Ruchy nadwozia są zręcznie kontrolowane. Dodaj do tego dobrą przyczepność i typowy dla pojazdów elektrycznych niski środek ciężkości, a otrzymasz auto, które pewnie trzyma się drogi. Jeśli naprawdę się postarasz, możesz nawet wydobyć równowagę tylnego napędu. Bardziej prawdopodobne jest, że wpadniesz w bardzo łagodną, stabilizującą podsterowność.
To, że Enyaq ma napęd na tylne koła, nie zostało zrobione dla zaangażowania kierowcy, ale oczywiście ze względu na opakowanie. Rezultatem jest niezwykle ciasny promień skrętu jak na tak duży pojazd, wynoszący zaledwie 9,3 m. Rzeczywiście, podczas poruszania się po wąskich ulicach, Škoda wydaje się mniejsza, niż można by się spodziewać, i naprawdę zwrotna. To nadal solidny samochód, a duże słupki sprawiają, że widoczność w niektórych kierunkach jest dość słaba.
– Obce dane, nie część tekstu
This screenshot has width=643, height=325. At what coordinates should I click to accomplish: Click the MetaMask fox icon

Dobrze więc, że czujniki parkowania i kamera cofania są standardowym wyposażeniem.
Oficjalny zasięg wzrósł w tym roku z 535 do 560 km. W praktyce wykręciłem niewiele ponad 420 km. Wczesne Enyaqi ładowały się tylko z maksymalną prędkością 50 kW. W tej chwili zaktualizowany 85 osiąga szczyt 135 kW. W teście ładował się z mocą ponad 100 kW, dopóki akumulator nie został naładowany w 70%.
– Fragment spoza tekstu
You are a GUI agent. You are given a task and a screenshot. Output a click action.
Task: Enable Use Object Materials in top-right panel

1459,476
Dobrze przemyślana aktualizacja Škody Enyaq rozwiązuje wiele moich pierwotnych zastrzeżeń do funkcji multimedialnych i wspomagania jazdy. Nadal chciałbym, aby nie jeździł tak pewnie w standardowej formie, pozostało jedno lub dwa dziwactwa związane z prowadzeniem, ale przede wszystkim: samochód i jego opcje są drogie.
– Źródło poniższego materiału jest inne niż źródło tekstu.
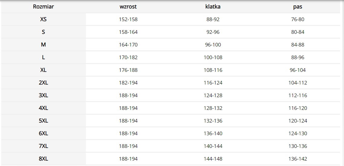Image resolution: width=344 pixels, height=166 pixels.
Task: Click the 152-158 height cell
Action: (128, 19)
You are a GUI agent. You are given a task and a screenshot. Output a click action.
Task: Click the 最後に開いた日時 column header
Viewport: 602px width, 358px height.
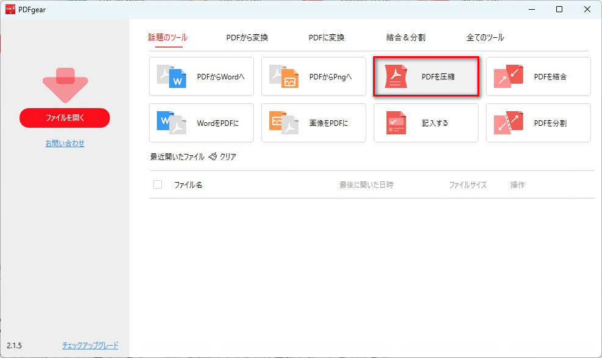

Specyfikacja została przygotowana z należytą starannością i Enyaq stanowi idealne miejsce dla rodzinnego rynku pojazdów elektrycznych. Imponuje zaokrąglonym i dojrzałym układem podwozia; osiągami, które powinny zadowolić większość kierowców; i, co najważniejsze, wysoką wydajnością i zasięgiem oraz przestronną i sprytnie przemyślaną kabiną. Mimo to, to wciąż Škoda, o której rodowodzie auta dla bardziej rozważnego kupującego, nie sposób mi zapomnieć.
Specyfikacja
- CENA MODELU TESTOWEGO 313 550 PLN
- PRĘDKOŚĆ MAKSYMALNA 180 km/h
- 0-100 KM/H 6,7 sekundy
- SILNIK elektryczny
- MOC 285 KM
- MAKSYMALNY MOMENT OBROTOWY 545 Nm
Werdykt
NASZYM ZDANIEM
Enyaq nie jest najtańszą opcją w segmencie, a nawet swojej rodzinnej grupie, ale ma zalety czyniące go w wybranych kategoriach bardzo dobrym wyborem.
Plusy
Bardziej spójny wygląd niż reszty rodzeństwa z grupy. Przestronne i zachęcające wnętrze. Praktyczność. Łatwość i przyjemność użytkowania. Tegoroczne aktualizacje.
Minusy
Cena bazowa i dodatków. Trochę zbyt sztywne prowadzenie jak na samochód rodzinny. Drobnostki w kwestii komfortu podróżowania.